Creating a TensorRT Engine with different batch sizes

Description

I am using python to create a TensorRT Engine for ResNet 50 from Onnx Model. The input size is (-1, 224, 224, 3)
. I am using Python, I tried to replicate the provided code in C++ as all batching samples are C++ and there are some API differences.

The final code I have is:

EXPLICIT_BATCH = 1 << (int)(
    trt.NetworkDefinitionCreationFlag.EXPLICIT_BATCH)
with trt.Builder(TRT_LOGGER) as builder, builder.create_builder_config() as config, builder.create_network(EXPLICIT_BATCH) as network, trt.OnnxParser(network, TRT_LOGGER) as parser:
    
    with open(modelfile, 'rb') as model:
        if not parser.parse(model.read()):
            for error in range(parser.num_errors):
                print(parser.get_error(error))
    dims = network.get_input(0).shape
    ilayer = network.add_input("foo", trt.float32, (3, 224, 224))
    resizeLayer = network.add_resize(ilayer)
    resizeLayer.shape = dims
    network.mark_output(resizeLayer.get_output(0))
    profile = builder.create_optimization_profile()
    profile.set_shape("foo", (1, 3, 224, 224),
                       (5, 3, 224, 224),
                       (50, 3, 224, 224))
    
    config.add_optimization_profile(profile)
    with builder.build_engine(network, config) as engine:
        return engine

It gave me errors:

[TensorRT] ERROR: (Unnamed Layer* 138) [Resize]: mismatch in number of dimensions for outputDims.
[TensorRT] ERROR: (Unnamed Layer* 138) [Resize]: mismatch in number of dimensions for outputDims.
[TensorRT] ERROR: Layer (Unnamed Layer* 138) [Resize] failed validation
[TensorRT] ERROR: Network validation failed.
Traceback (most recent call last):
  File "convert.py", line 62, in <module>
    main(sys.argv[1:])
  File "convert.py", line 57, in main
    engine = build_engine(inputfile)
  File "convert.py", line 32, in build_engine
    with builder.build_engine(network, config) as engine:
AttributeError: __enter__

Environment

TensorRT Version: 7.0.0.11
GPU Type: Nvida 108
Nvidia Driver Version: 440.64.00
CUDA Version: 10.2
CUDNN Version: V10.2.89
Operating System + Version:
Python Version (if applicable):
TensorFlow Version (if applicable):
PyTorch Version (if applicable):
Baremetal or Container (if container which image + tag):

Relevant Files

Please attach or include links to any models, data, files, or scripts necessary to reproduce your issue. (Github repo, Google Drive, Dropbox, etc.)

Steps To Reproduce

Please include:

  • Exact steps/commands to build your repro
  • Exact steps/commands to run your repro
  • Full traceback of errors encountered

Hi @whanafy,
Can you please share your onnx model so that i can try reproducing the issue at my end?

Thanks!

This is the used onnx Model.

Hi @whanafy,
I tried running your model with input shape ** unk__612,224,224,3**, as is shown in netron, and i was able to run it successfully!
Can you please try running the below command.
trtexec --onnx=ResNet50-d.onnx --verbose --explicitBatch --shapes=input_1:0:1612x224x224x3 --workspace=3000
Thanks!

My doubt was not in the model. It was in the conversion Code. I think I will use trtexec for the conversion. However, I have a question. Doesn’t the conversion you provided mean that I cannot change the batch size dynamically?
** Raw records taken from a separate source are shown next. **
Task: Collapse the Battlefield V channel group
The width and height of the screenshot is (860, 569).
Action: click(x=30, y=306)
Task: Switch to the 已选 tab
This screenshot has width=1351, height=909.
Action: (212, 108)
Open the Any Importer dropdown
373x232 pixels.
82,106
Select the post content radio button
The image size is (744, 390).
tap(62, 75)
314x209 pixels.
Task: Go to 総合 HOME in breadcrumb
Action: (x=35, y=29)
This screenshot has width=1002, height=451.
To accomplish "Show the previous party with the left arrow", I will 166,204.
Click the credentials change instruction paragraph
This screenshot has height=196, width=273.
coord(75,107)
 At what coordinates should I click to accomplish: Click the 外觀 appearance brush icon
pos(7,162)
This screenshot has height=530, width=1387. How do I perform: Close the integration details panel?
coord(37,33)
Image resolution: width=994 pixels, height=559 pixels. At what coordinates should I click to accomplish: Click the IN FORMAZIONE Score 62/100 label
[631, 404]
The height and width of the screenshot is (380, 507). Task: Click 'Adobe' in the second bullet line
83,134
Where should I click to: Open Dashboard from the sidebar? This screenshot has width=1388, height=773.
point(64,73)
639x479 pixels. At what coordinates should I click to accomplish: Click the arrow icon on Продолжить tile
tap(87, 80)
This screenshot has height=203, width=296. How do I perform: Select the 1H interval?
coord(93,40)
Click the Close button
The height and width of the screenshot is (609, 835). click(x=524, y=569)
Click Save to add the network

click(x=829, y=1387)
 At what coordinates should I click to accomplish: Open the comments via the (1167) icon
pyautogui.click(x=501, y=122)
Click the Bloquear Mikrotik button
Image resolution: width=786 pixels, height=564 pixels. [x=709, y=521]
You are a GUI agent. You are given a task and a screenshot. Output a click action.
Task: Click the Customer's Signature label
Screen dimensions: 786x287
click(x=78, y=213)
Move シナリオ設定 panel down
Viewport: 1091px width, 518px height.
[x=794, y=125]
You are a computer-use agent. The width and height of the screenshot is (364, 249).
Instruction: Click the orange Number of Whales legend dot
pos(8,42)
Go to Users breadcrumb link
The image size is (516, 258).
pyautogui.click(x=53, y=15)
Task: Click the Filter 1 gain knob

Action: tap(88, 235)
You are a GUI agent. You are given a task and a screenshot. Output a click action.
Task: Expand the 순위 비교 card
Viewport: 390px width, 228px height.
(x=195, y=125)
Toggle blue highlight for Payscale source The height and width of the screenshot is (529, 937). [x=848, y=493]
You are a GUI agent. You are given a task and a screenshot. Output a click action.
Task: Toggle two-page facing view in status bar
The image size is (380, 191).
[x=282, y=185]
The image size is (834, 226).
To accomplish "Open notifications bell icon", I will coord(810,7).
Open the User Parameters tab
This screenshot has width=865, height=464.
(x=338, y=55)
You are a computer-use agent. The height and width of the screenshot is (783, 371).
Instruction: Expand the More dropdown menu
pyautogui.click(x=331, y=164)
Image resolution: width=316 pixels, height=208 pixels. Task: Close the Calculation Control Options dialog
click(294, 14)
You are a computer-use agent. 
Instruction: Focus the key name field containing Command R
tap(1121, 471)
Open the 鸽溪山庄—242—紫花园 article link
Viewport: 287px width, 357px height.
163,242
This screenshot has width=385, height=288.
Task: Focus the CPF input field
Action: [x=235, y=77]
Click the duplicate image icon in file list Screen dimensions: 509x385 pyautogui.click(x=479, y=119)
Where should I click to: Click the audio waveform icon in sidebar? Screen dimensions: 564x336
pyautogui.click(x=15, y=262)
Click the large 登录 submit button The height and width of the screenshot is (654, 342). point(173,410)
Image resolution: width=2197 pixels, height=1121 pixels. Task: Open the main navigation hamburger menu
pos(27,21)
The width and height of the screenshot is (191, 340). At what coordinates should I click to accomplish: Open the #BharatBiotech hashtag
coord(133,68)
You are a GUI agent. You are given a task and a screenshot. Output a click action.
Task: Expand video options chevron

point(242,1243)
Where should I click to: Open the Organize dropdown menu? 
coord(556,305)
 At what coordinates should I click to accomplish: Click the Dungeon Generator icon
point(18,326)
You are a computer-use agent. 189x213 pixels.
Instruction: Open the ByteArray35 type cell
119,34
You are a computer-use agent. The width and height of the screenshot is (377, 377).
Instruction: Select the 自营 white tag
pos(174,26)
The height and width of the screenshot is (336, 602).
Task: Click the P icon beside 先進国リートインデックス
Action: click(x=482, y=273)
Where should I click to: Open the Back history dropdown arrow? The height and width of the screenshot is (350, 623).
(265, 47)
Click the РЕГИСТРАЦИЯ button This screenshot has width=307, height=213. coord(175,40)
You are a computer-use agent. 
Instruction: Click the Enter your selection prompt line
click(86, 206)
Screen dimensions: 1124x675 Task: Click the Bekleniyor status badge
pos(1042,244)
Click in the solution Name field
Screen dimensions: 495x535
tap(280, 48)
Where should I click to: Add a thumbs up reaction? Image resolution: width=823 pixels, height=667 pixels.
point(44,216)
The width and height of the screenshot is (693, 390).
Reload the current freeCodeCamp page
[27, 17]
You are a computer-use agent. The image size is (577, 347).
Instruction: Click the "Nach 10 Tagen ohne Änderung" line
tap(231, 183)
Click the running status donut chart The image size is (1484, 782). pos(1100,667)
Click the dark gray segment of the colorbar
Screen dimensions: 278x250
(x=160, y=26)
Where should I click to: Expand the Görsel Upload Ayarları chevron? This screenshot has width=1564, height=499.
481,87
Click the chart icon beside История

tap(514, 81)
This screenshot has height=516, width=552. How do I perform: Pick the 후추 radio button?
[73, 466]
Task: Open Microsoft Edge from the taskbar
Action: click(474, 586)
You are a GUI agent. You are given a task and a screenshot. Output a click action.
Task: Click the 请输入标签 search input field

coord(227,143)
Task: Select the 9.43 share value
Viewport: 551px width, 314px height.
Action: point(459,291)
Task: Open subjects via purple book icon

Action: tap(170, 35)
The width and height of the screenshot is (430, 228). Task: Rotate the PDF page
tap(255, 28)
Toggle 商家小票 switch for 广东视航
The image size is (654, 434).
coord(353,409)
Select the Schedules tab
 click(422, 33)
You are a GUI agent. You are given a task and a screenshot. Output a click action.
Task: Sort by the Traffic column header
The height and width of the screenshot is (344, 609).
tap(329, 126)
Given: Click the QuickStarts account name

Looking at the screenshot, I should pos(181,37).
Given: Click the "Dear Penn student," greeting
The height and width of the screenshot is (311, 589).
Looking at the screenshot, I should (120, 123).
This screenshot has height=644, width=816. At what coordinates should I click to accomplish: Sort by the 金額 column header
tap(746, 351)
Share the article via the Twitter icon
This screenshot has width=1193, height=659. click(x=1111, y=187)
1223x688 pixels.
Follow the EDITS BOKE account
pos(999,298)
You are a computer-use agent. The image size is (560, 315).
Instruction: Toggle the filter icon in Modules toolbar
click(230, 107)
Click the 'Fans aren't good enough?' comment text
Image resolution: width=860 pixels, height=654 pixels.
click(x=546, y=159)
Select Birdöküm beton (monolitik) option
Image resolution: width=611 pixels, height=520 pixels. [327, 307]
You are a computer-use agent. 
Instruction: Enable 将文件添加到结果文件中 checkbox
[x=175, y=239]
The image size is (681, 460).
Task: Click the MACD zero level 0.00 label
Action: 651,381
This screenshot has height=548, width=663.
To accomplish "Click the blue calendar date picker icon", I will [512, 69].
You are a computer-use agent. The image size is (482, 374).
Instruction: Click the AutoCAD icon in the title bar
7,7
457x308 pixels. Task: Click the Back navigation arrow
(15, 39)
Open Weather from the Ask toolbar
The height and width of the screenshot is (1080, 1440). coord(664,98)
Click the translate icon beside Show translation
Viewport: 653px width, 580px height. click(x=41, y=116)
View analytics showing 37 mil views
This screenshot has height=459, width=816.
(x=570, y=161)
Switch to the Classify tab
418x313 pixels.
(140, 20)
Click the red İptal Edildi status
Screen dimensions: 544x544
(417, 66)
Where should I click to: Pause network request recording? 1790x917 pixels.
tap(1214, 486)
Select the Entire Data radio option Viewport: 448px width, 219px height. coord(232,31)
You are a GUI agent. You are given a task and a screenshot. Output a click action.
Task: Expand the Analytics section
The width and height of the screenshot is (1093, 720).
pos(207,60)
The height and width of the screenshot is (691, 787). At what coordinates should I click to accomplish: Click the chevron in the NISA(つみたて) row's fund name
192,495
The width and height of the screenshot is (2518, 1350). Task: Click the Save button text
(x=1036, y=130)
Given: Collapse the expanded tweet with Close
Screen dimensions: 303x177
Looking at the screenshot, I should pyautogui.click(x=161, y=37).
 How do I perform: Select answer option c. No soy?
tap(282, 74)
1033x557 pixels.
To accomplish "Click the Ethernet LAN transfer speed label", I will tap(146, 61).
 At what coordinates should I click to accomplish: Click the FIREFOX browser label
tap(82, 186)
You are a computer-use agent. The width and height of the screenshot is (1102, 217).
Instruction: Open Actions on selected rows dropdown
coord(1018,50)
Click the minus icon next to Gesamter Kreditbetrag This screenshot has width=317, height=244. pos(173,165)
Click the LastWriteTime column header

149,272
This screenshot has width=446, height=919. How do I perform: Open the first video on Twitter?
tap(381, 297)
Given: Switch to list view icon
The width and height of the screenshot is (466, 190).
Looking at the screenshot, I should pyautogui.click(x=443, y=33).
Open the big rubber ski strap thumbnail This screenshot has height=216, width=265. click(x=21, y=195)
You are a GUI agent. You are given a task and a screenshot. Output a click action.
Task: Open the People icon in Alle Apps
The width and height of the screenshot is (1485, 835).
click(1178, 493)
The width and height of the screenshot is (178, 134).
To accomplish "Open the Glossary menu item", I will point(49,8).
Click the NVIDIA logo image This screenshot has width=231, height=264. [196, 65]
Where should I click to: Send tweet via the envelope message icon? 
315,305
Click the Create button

Also when running the command it shows me this message:

Dynamic dimensions required for input: input_1:0, but no shapes were provided. Automatically overriding shape to: 1x224x224x3

Doesn’t this mean that the model is no longer dynamic? I tried to run it but it only works with batch of 1.

Hi @whanafy,
You can change the batch size dynamically. Please refer to the below link.
https://docs.nvidia.com/deeplearning/tensorrt/developer-guide/index.html#work_dynamic_shapes

When you do not provide any input shapes at all, then the default shape is picked which is 1x224x224x3.
Thanks!

I have tried running with dynamic batches :

trtexec --explicitBatch --onnx=ResNet50.onnx --minShapes=input:1x224x224x3 --maxShapes=input:32x224x224x3 --optShapes=input:8x224x224x3 --shapes=input:32x3x224x224 --worskpace=500 --saveEngine=ResNet50.engine

It gives the same error and only works with a batch of one (which the message says its will do for both the shapes of the test and the network itself)

Also for completeness:
I am using this to create the onnx model. First download from Keras:

import tensorflow as tf
import os

model_name = "ResNet50"
model = tf.keras.applications.ResNet50(
    include_top=True,
    weights="imagenet")

model.summary()
os.mkdir("/"+model_name)
os.mkdir("/"+model_name+"/saved_model")
model.save("/"+model_name+'/saved_model')

Then use :

python -m tf2onnx.convert --saved-model ResNet50/saved_model --output ResNet50/ResNet50.onnx

to convert it to onnx.

Hi @whanafy
Please replace the input name in your command as per the name given in your code.

Please try the below command
trtexec --onnx=ResNet50-d.onnx --verbose --explicitBatch --minShapes=input_1:0:1x224x224x3 --maxShapes=input_1:0:32x224x224x3 --optShapes=input_1:0:8x224x224x3 --shapes=input_1:0:32x224x224x3

Thanks!

It gave the same warning message:

[07/30/2020-04:49:29] [W] Dynamic dimensions required for input: input_1:0, but no shapes were provided. Automatically overriding shape to: 1x224x224x3

and it only works with batch of one.

Hi @whanafy,
Can you check if you have shared the same model?
Also if you can share --verbose logs, as i am not able to reproduce the issue and it is working for other batch size as well.
Thanks!

Yes, I have re-downloaded it to make sure it is doing the same issue.

The logs are attached here.

The error is shown in line 1247 and line 5516.

Hi @whanafy,
The logs says that you were able to convert your model successfully.
The warnings you are getting are related to the input shapes.
You can cross validate the input shapes from netron.
However, i tried running your command, and it worked fine without the warnings.
Request you to try the same on latest TRT release.
Thanks!